[Data to examine Boundary: Start]
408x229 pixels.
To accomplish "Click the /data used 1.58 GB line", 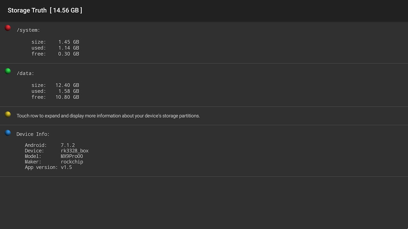I will click(x=55, y=91).
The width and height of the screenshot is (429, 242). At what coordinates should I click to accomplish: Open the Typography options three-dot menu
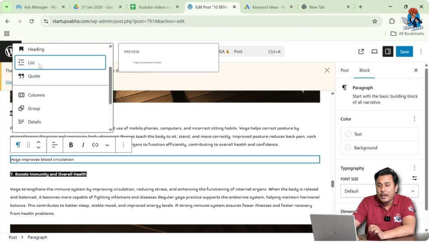[414, 168]
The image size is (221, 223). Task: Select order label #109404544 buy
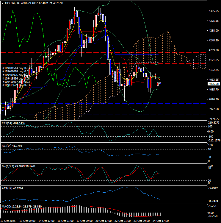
[Data to examine Boundary: End]
▶ _What you will do_: Within the entries above, the lines from the one with "The width and" through the final line are to be printed exactly, with the pictures removed.

▶ _Your solution_:
The width and height of the screenshot is (429, 242). At what coordinates should I click to accomplish: Open the Typography options three-dot menu
[414, 168]
The image size is (221, 223). Task: Select order label #109404544 buy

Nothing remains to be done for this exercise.